All such monuments hitherto discovered in India were put up in honour of some religious teacher, not in memory of royal persons, generous benefactors, politicans, or soldiers or private persons however distinguished. And we need have no hesitation in accepting this as a monument put up over a portion of the ashes from the funeral pyre of Gotama the Buddha. The account of the death and cremation of the Buddha, preserved in the Buddhist canon, states that one-eighth portion of the ashes was presented to the Sākiya clan, and that they built a thūpa or memorial mound, over it.[5]

Mr Peppé presented the coffer and vases with specimens of the jewelry to the museum at Calcutta where they still are. He also gave specimens of the trinkets to the Asiatic Society in London.

Peppé's original article is in the Journal of the Royal Asiatic Society for 1898, pp. 573 sqq. Comments upon it, one or two of them sceptical, are in the same journal 1898, pp. 579, 588, 387, 868; 1899, p. 425; 1901, p. 398; 1905, p. 679; 1906, pp. 149 sqq. See also A. Barth, Comptes rendues de l'academie des inscriptions (1898), xxvi., 147, 233; Sylvain Levy, Journal des savants (1905) pp. 540 sqq.; and R. Pischel and Rhys Davids as quoted above.  (T. W. R. D.) 

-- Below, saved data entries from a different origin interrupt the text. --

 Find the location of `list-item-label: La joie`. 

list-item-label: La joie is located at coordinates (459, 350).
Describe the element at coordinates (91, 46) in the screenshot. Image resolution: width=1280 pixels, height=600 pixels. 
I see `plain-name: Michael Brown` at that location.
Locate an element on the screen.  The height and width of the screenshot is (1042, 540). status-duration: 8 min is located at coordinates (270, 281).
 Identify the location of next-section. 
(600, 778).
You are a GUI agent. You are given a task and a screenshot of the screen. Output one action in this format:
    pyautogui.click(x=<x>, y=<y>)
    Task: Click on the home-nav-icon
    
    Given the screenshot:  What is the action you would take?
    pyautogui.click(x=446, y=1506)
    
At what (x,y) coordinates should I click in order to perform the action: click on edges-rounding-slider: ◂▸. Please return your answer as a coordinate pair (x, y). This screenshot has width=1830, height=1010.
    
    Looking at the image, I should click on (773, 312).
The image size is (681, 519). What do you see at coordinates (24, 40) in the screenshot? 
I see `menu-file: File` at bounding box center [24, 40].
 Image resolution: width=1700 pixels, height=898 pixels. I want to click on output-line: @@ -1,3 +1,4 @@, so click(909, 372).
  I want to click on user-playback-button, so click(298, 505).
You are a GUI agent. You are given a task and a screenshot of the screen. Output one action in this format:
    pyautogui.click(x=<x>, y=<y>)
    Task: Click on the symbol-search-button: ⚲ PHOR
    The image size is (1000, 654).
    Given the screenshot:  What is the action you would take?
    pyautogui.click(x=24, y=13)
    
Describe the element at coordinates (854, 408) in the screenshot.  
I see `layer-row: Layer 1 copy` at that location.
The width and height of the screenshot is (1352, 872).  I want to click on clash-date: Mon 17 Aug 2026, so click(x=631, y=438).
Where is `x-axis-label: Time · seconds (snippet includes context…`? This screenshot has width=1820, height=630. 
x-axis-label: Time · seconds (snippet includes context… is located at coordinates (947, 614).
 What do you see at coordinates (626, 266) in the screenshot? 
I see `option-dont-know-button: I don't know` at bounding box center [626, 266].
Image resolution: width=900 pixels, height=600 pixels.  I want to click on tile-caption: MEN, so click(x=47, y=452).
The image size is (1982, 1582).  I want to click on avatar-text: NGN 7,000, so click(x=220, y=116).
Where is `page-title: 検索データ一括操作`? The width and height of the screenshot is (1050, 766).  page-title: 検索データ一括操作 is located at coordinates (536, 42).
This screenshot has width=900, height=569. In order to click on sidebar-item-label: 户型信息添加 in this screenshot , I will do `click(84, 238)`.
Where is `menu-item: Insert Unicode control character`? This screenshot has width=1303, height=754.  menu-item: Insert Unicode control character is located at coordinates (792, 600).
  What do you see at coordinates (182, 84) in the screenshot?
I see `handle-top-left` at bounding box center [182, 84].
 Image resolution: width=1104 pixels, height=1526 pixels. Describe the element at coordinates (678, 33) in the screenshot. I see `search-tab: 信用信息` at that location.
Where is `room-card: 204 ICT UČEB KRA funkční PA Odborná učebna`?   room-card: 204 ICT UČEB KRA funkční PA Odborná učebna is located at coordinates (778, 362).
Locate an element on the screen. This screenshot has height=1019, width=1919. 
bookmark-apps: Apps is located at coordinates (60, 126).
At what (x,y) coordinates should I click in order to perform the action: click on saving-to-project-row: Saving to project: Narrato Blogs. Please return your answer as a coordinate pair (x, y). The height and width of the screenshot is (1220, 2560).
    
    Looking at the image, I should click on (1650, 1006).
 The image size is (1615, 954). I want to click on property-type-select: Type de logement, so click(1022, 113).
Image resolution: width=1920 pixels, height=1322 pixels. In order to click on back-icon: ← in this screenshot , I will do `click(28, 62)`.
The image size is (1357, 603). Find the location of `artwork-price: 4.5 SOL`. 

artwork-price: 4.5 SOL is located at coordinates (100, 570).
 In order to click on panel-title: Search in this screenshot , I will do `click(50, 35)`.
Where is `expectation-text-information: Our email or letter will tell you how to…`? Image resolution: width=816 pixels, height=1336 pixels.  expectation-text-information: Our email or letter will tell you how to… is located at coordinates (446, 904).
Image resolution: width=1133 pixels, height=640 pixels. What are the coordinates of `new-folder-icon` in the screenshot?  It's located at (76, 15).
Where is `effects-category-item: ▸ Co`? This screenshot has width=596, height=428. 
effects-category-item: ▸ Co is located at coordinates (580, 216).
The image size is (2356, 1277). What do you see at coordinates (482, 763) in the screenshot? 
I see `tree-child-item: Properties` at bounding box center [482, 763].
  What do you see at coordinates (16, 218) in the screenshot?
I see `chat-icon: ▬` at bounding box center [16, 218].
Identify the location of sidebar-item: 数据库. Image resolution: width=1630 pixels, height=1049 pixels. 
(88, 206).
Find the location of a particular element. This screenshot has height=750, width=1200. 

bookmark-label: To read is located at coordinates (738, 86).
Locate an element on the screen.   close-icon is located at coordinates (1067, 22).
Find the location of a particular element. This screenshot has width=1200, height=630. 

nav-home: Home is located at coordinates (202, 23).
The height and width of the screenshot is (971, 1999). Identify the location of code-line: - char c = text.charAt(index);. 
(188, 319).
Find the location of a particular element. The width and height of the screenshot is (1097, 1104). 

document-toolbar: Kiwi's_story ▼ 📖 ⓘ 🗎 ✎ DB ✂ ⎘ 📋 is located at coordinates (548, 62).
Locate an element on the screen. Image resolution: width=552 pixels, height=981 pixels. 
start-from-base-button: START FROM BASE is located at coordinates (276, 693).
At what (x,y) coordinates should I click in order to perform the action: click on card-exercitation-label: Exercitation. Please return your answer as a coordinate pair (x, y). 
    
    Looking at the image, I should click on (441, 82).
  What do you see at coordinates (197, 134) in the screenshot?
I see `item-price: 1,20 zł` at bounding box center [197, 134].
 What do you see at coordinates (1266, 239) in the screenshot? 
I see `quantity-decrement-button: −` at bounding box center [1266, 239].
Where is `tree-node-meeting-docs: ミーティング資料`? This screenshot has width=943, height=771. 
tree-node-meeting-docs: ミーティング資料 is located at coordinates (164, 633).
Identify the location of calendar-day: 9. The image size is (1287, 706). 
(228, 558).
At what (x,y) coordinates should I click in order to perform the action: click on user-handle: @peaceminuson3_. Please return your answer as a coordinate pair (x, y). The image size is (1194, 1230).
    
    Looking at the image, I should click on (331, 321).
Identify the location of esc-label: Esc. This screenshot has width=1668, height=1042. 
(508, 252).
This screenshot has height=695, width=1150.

  1. An illustration from a photograph is given in Rhys Davids' Buddhist India, p. 131.
  2. For figures of the jewelry found see the plate in Mr Peppé's article, reproduced in Rhys Davids' Buddhist India, p. 89. For the jewelry of the time, ibid., pp. 90, 91.
  3. See illustration ibid., p 129.
  4. Zeitschrift der deutschen morgenländischen Gesellschaft, lvi. 157.
  5. Translated in Rhys Davids' Buddhist Suttas (Oxford, 1881).